The evolution of Yuzuru Hanyu: How one of the best ever keeps developing
Japanese figure skater debuts new, bar-raising routine in victory at Autumn Classic International
Eleven-hundred spectators bought tickets to watch some of figure skating's superstars start their competitive season at the Autumn Classic International competition hosted in Oakville, Ont.
Some of these fans were even camped out overnight in the arena parking lot, in order to be first in line for a prime seat to catch a glimpse of their skating hero Yuzuru Hanyu. A crowd of adoring fans, many of whom had travelled from Japan, were anxious to see the debut of Hanyu's two new programs.

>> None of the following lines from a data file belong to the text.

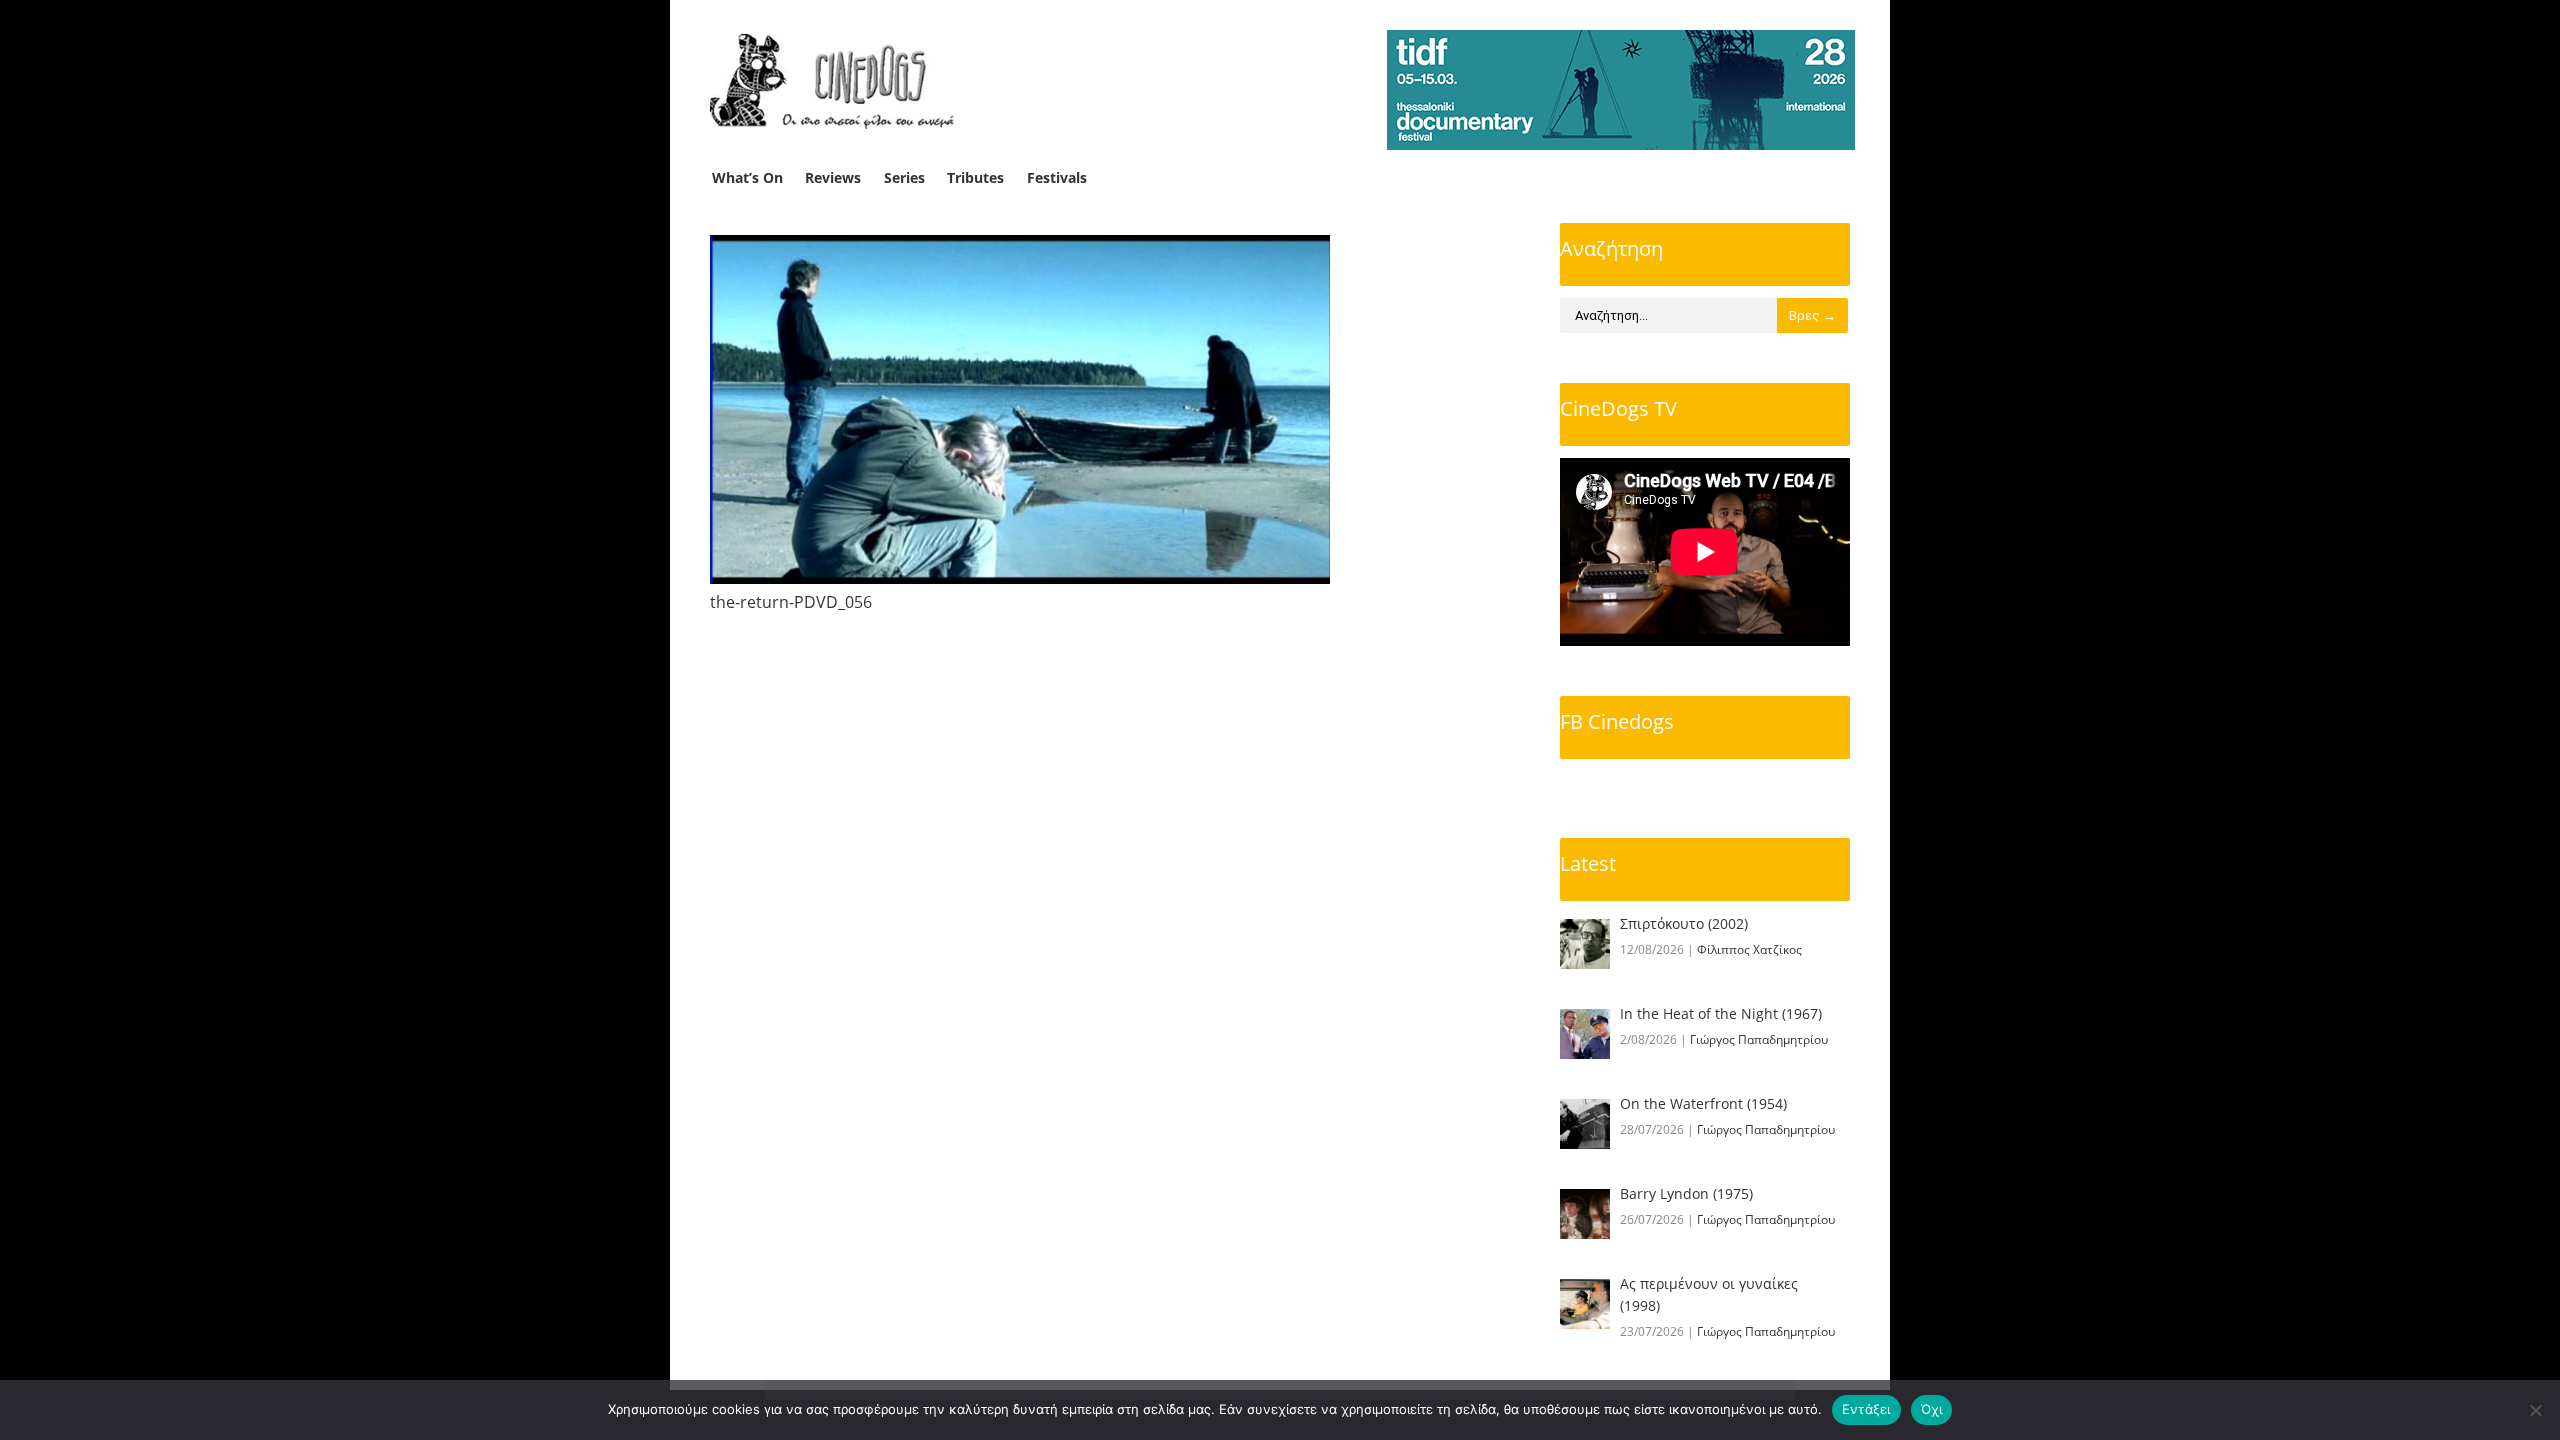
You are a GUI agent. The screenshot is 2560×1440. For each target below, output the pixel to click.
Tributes (975, 177)
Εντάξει (1866, 1409)
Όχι (1932, 1409)
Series (904, 177)
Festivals (1057, 177)
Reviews (833, 177)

I wondered what would drive a two-time and defending Olympic champion to continue? The truth of the matter is that Hanyu isn't finished with the sport and seemingly has things left to share. His trick this season had to be figuring out how to evolve as an athlete and artist and to persist in breaking new ground.
Grabbing from the past
Interestingly, moving forward for Hanyu includes looking back at the generation that came before him. For this season, each program is a tribute of sorts to a couple of Hanyu's skating idols — Johnny Weir in the short program and Evgeny Plushenko in the free.
The short program took place on Friday with Hanyu the non-disputed star of the men's event. The goal for all the skaters in these early season competitions is to get some mileage on the programs and to test if they reach the maximum in their score.

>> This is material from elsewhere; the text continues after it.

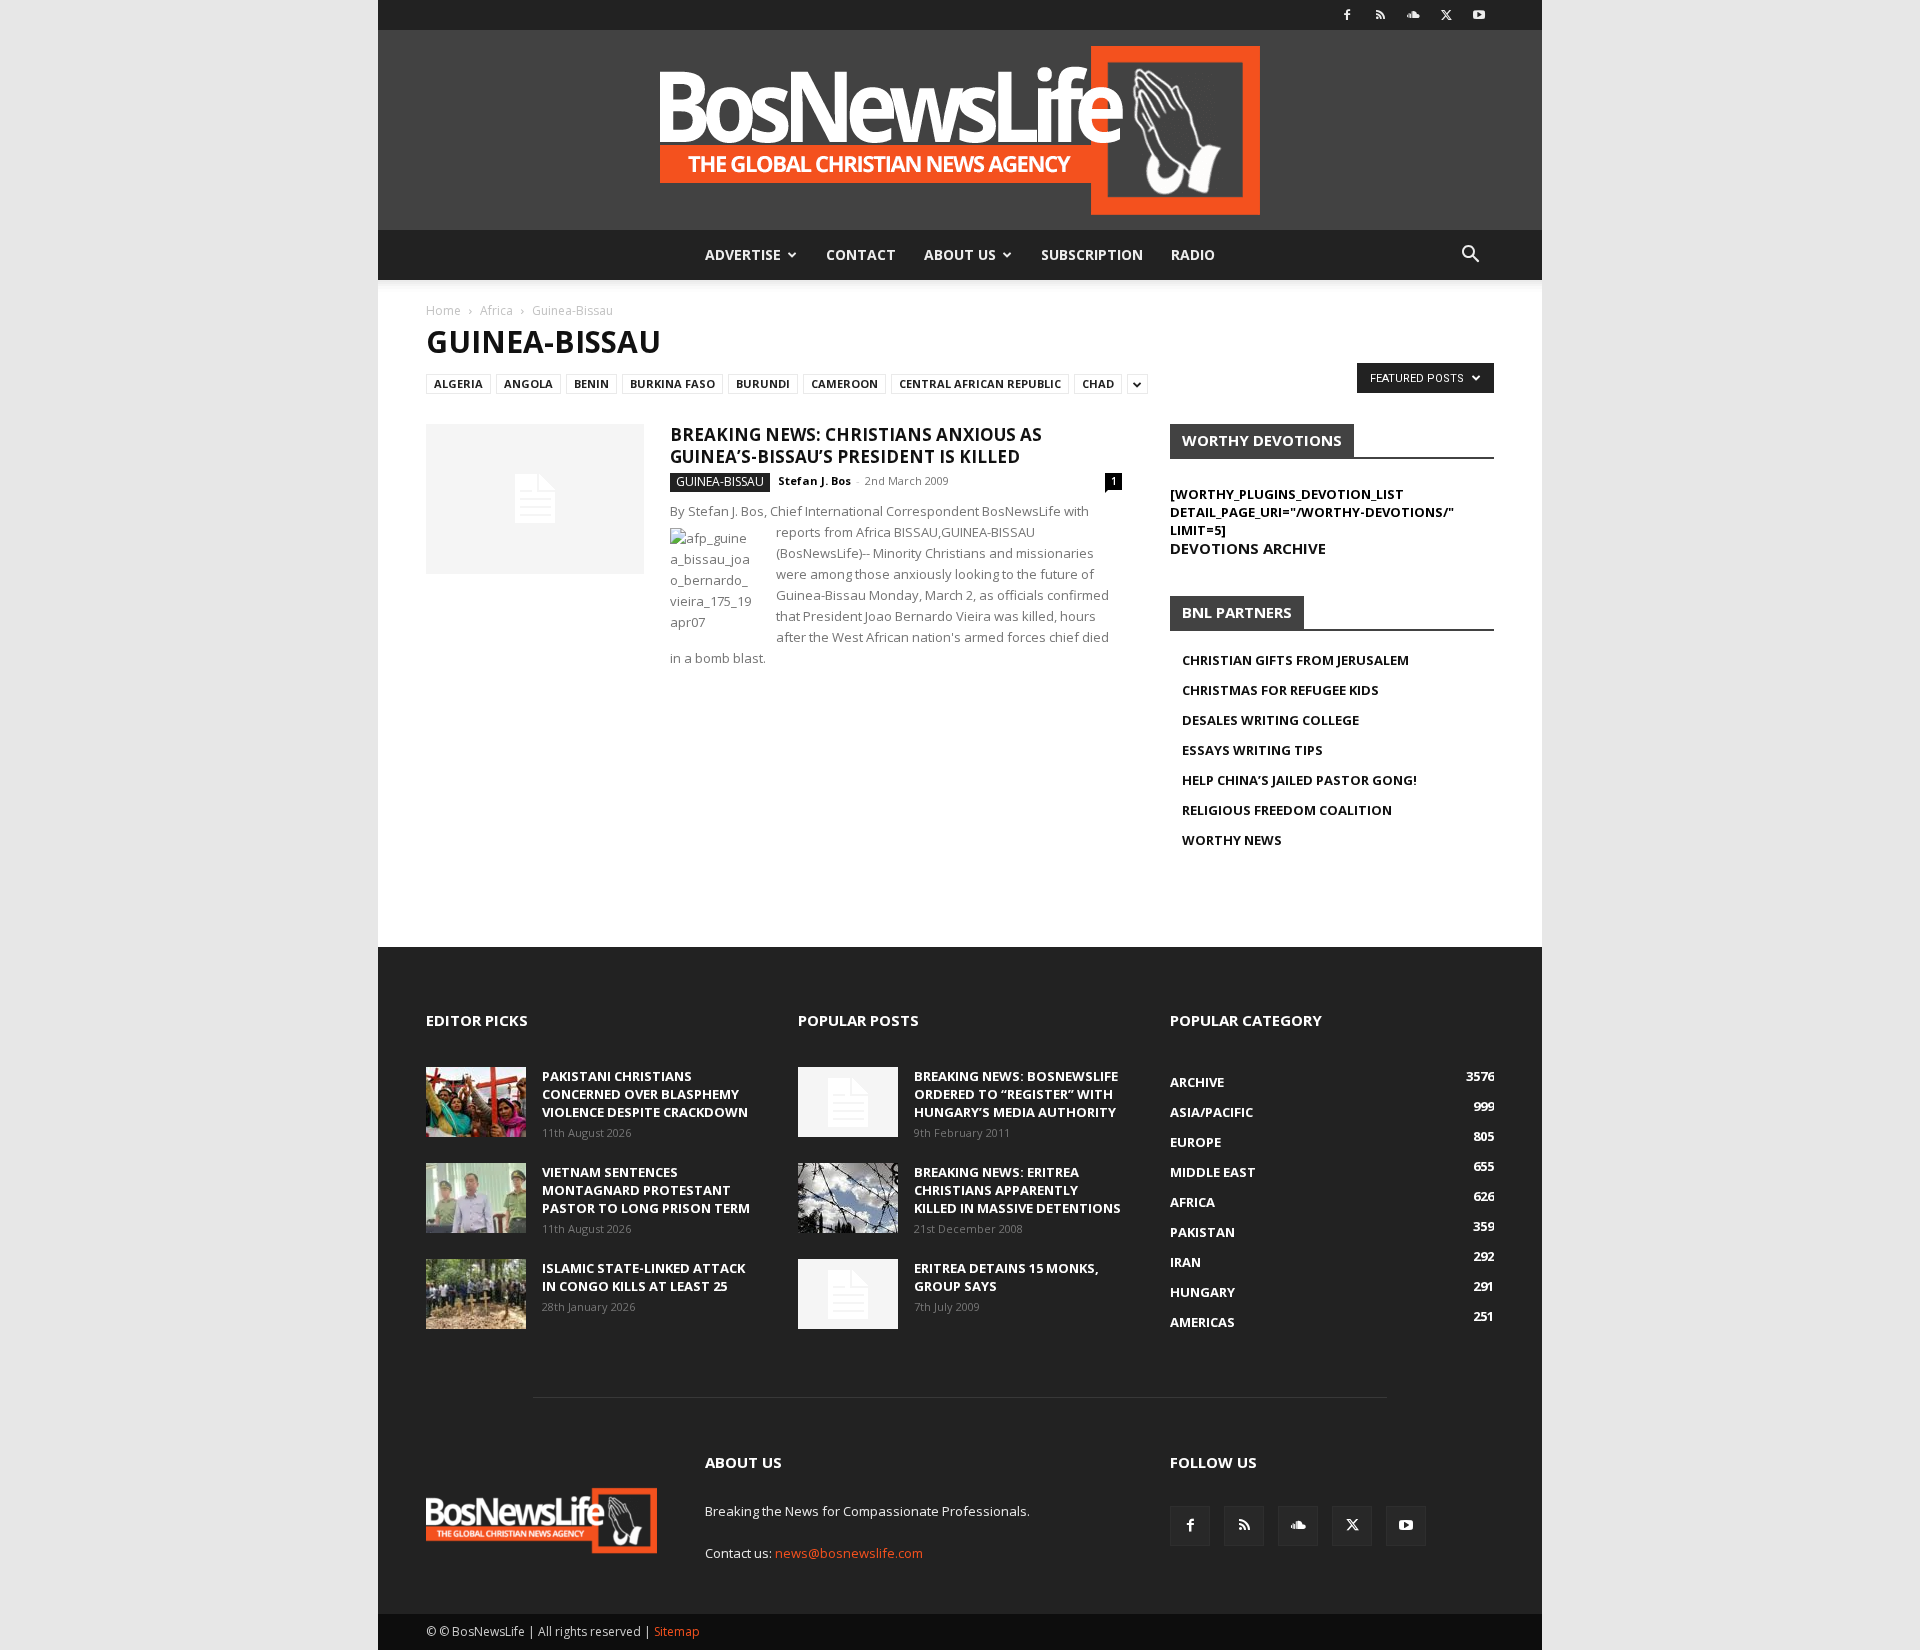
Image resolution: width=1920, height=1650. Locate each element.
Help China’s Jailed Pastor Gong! (1299, 780)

There is nothing for which Hanyu could qualify by competing; it was simply an opportunity to compete.
Hanyu's winning short program was beautiful, but even by his own admission, not perfect. For me, I wanted to see if Hanyu could still hold my interest. That he did.
There is something about this man's skating that commands not only respect but your full attention. No tweeting, no texting, no chatting — just spellbound observation.
'Continues to raise the bar'
World 2003 ice dance champion Shae-Lynn Bourne was called on again to choreograph for Hanyu. It was her work on Hanyu's free program that helped him clinch his second Olympic title in Pyeongchang this past February.
"Yuzuru continues to raise the bar in men's figure skating. Because of what he does, the rest of the men do what they do. He's bringing light and energy to the sport in a positive way," said Bourne.
Not to mention fans. Lots and lots of fans.
Hanyu's nod to Olympic and world champion Plushenko in the free program is in using the same music from Plushenko's 2003-04 season.
"In feeling the spirit of the music," said Bourne, "Plushenko did his program as a tribute to Nijinsky, the ballet dancer."
Bourne's take on the music was very different.
In Bourne's mind, the music sounded epic and on the suggestion of her husband Bohdan Turok, she looked to Japanese mythology for a storyline. She was inspired by Kojiki, the Japanese Account of Ancient Matters, which chronicles the mythical creation of Japan.
She could envision that creation and wanted to illuminate it through movement on the ice. Although she won't speak for how Hanyu interprets the music, she offers theirs was a rich collaboration in creating the movement and the program's framework.
"I want the audience to feel 'change,'" Bourne said. "I want people to see something different in his [Hanyu's] skating. I want them to see his package of skills as a skater. He has musicality that is beautiful. He feels it."
As Hanyu skated, we did too.
Although there were some technical errors in Hanyu's free program, he had created enough of a buffer with his lead in the short program to stay in first place overall. As one of the best ever, I am not worried in the short term about Hanyu's ability to stay competitive.
Hanyu's program component were the highest marks in the event by more than six points. This is the area of skating where legends and legendary programs are made. Again.